I guess I hadn't read much about the French Laundry before. I mean, everyone knows that they're the fanciest deal in town (town being the world, fifty years in either direction), and that Thomas Keller is the Agronius Hype (Iliad god-chef that I made up) of the modern age. Before Ferran Adrià split the disbelief molecule, before Bobby Flay wore Vuarnets and Gotcha jams to Pomp and Circumstance at the FCI commencement, Keller was kempt and self-flagellating, the "mad monk" of the gastronomic world. I need to sneak into that kitchen and watch them in action. For now, though, I'm going to finish this Michael Ruhlman book that Chris left on the couch.

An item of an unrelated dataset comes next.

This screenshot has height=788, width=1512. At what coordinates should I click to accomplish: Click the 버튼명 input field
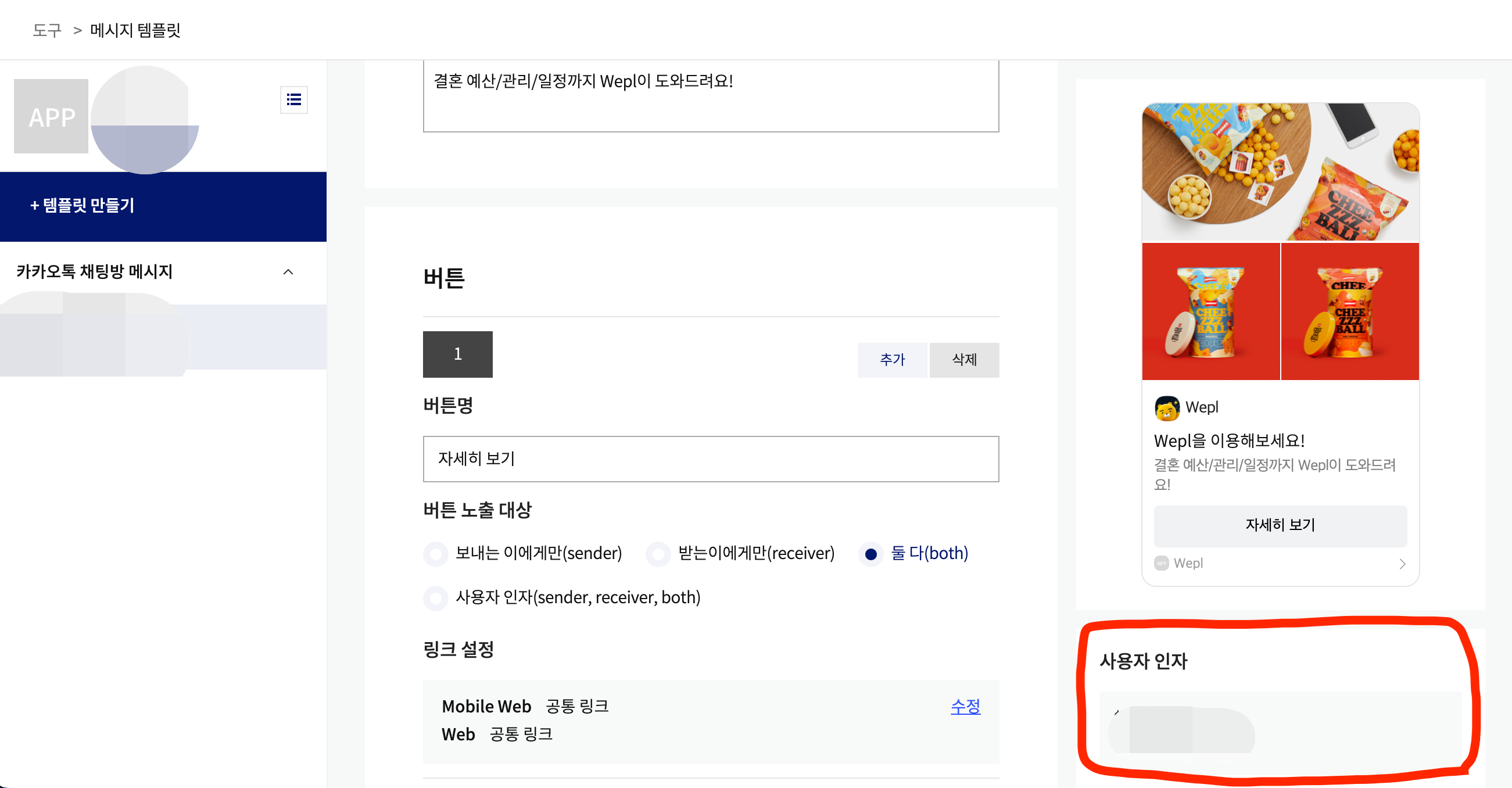tap(710, 459)
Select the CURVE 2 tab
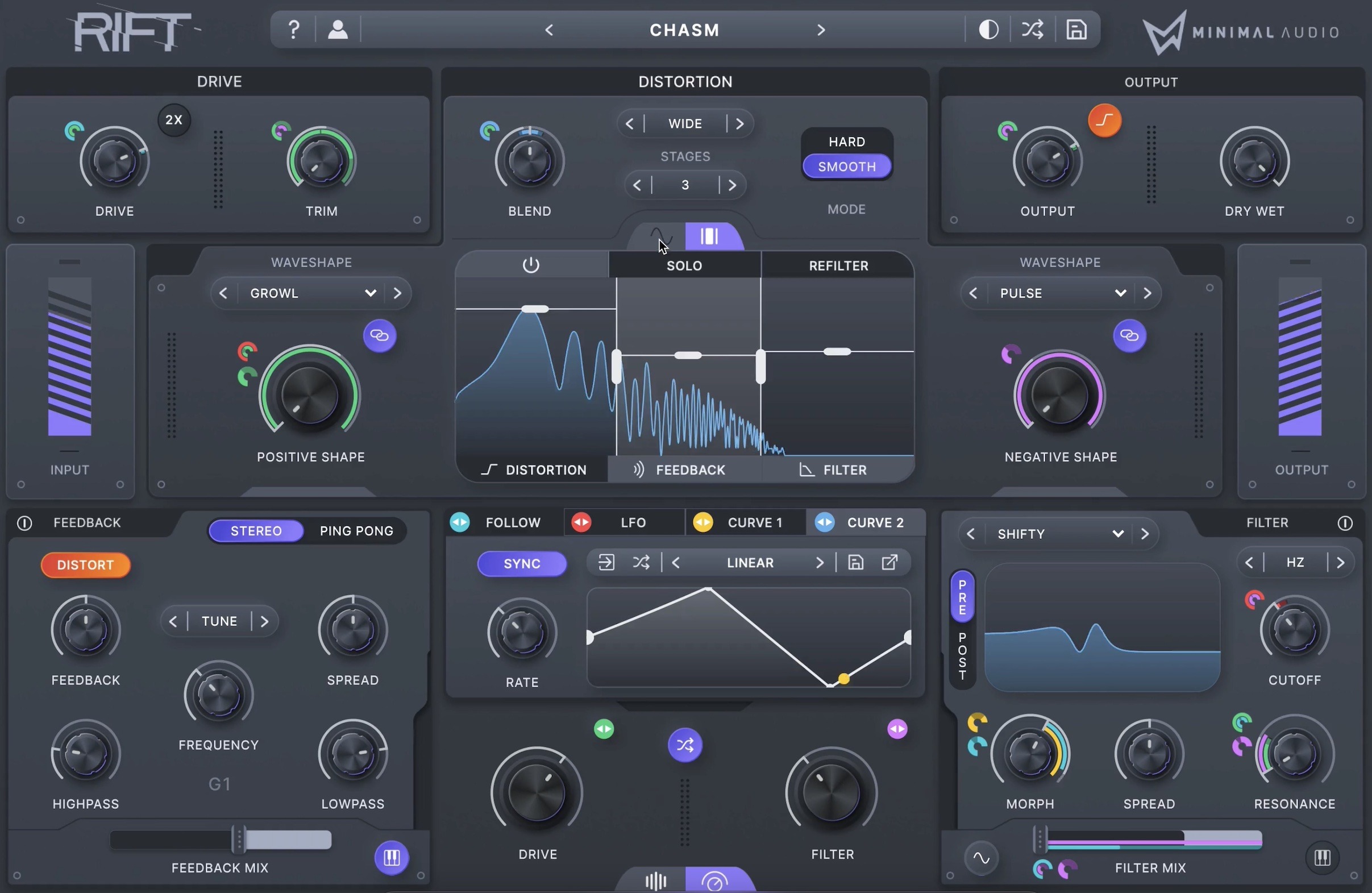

Here's a funny bit. The French Laundry is considered one of the most serious kitchens in the world, equal to if not superior to any Michelin three-star brigade. For their first few months in the mid-90s, however, the cooks started every service with a tape of this song:
(George Baker, "Little Green Bag.")
Isn't that great? You can picture Alice Waters, 80 miles away in Berkeley, sautéing morels with the nose of an age-pocked Remington six-shooter she picked up off some blanket sale on Telegraph Avenue. Suede fringe on the arms of her tie-dyed chef jacket. Easier times, man. Rent on every building was six dollars, flat. The Internet? Nah, my sister got pretty confused and bored with Gopher, thanks. San Francisco may as well have been Dubuque. The web was a site with pi to 50,000 places and the AOL "under construction" page. Alice got on the back of Peter Fonda's chopper after service every night and flipped off America until they attained highway speeds, at which point she nestled her cheek between his shoulder blades and dreamed of making love in a mesclun-strewn bed.
From the sound of it, I bet there's a nice set of rafters above the kitchen where I can keep tabs on things. Might even bring a telescoping fork and an insulated burp-bag. Wish me luck.